• YOUR INSTRUCTIONS
The task calls for each record to be given again unchanged, minus any pictures.

• RECORDED INFORMATION
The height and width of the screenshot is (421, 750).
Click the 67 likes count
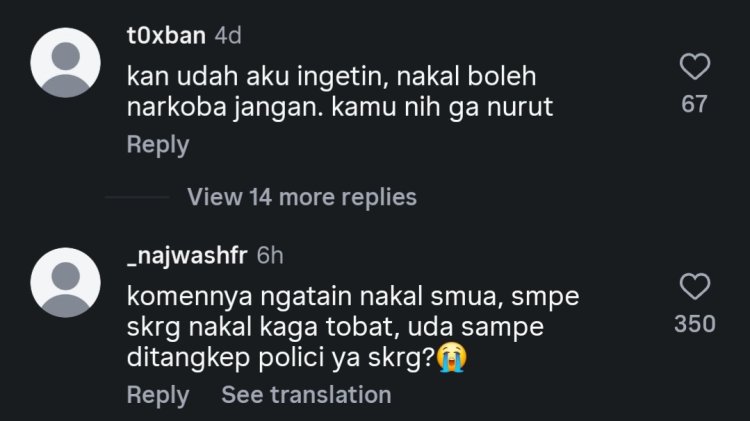[694, 104]
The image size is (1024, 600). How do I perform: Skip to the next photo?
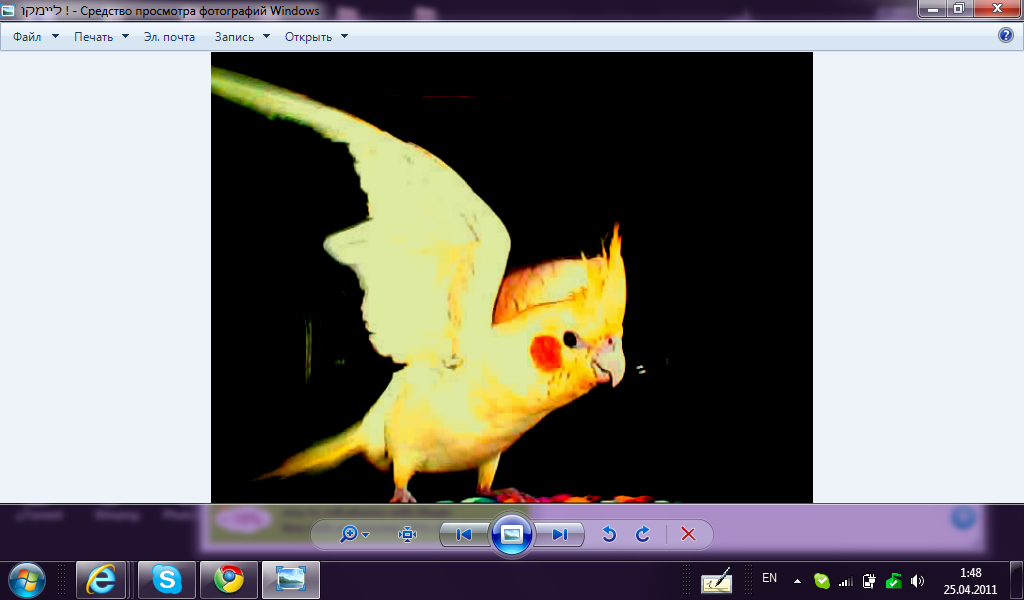[x=560, y=534]
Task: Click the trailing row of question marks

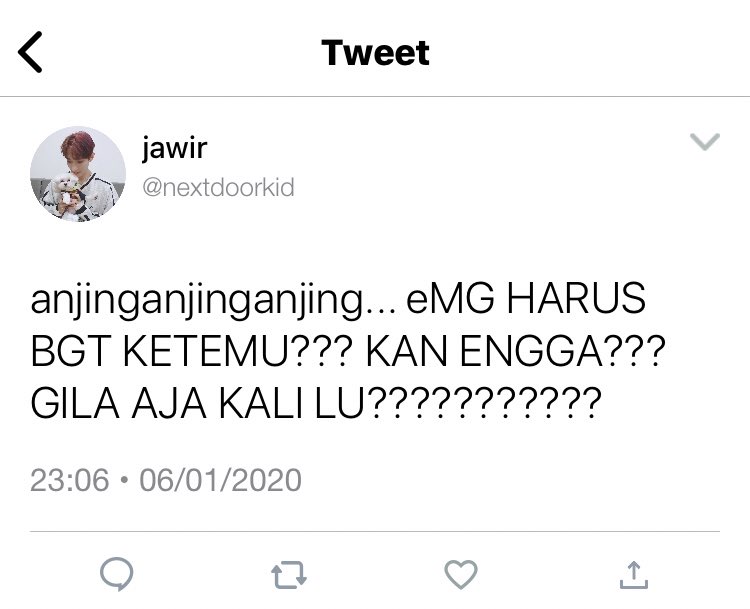Action: click(x=484, y=403)
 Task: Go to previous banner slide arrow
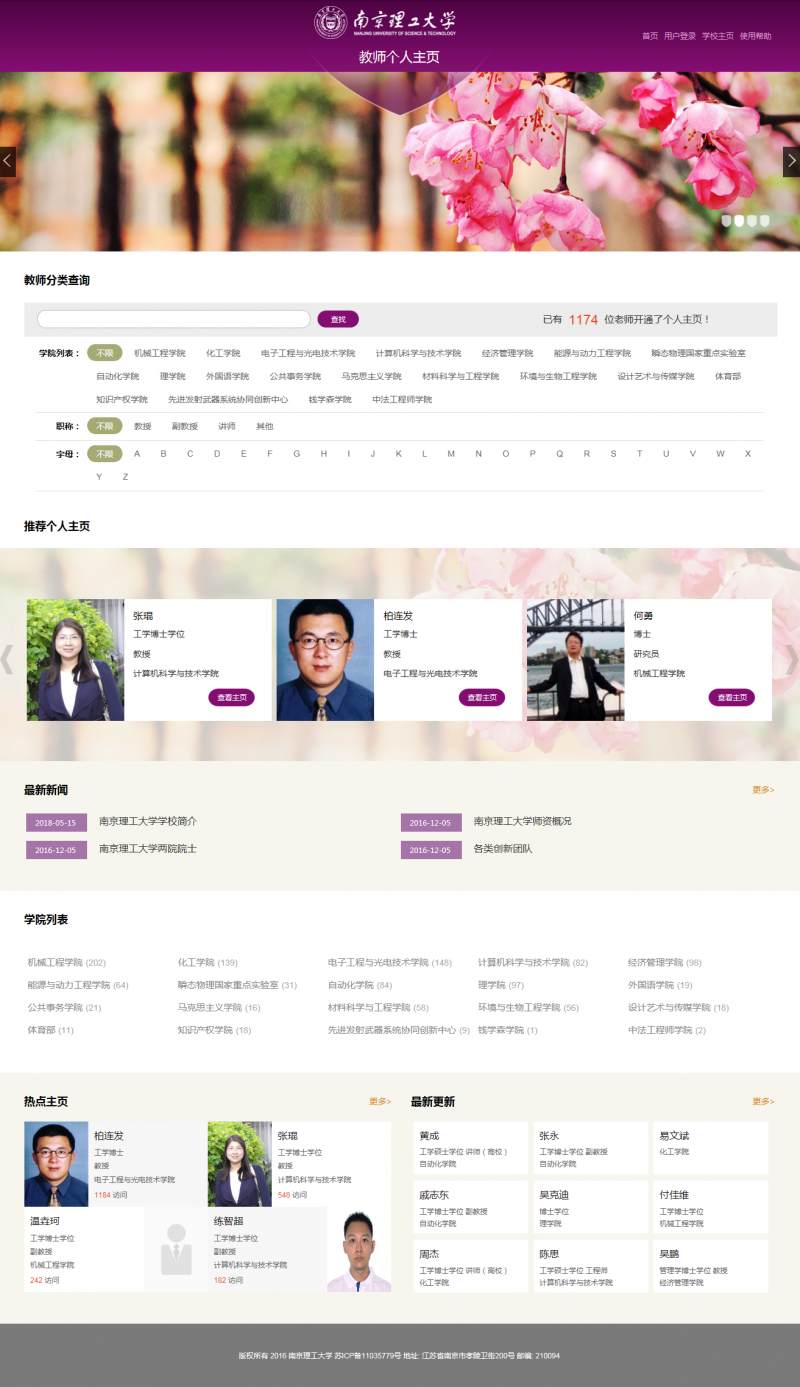tap(7, 161)
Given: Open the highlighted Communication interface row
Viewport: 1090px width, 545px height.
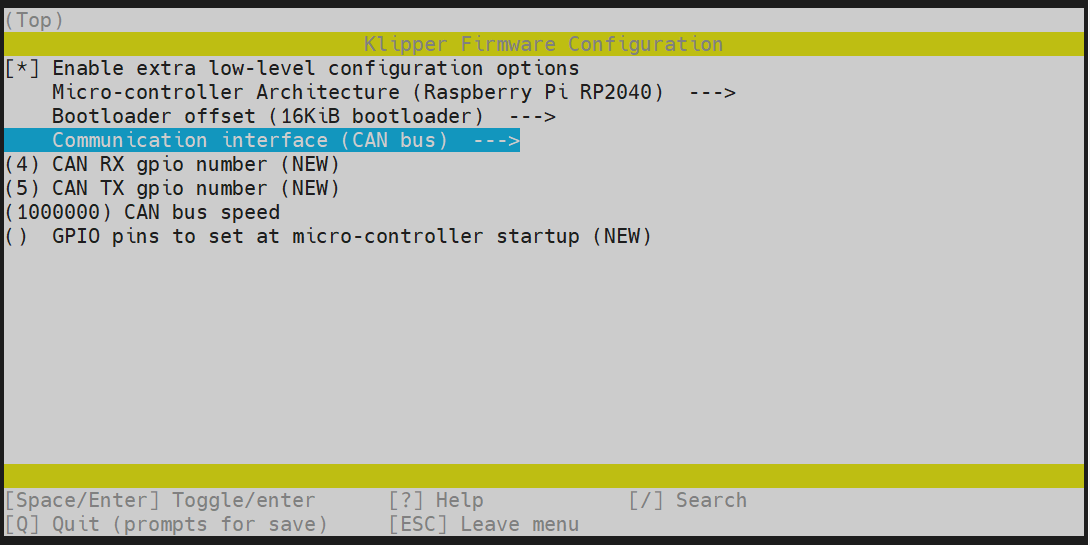Looking at the screenshot, I should pyautogui.click(x=250, y=141).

• REPLY
The height and width of the screenshot is (421, 750).
Click the 67 likes count
[694, 104]
The image size is (1024, 600). How do I perform: Skip to the next photo?
[x=560, y=534]
Task: Click the trailing row of question marks

Action: click(x=484, y=403)
 Task: Go to previous banner slide arrow
tap(7, 161)
Given: Open the highlighted Communication interface row
Viewport: 1090px width, 545px height.
Looking at the screenshot, I should pyautogui.click(x=250, y=141).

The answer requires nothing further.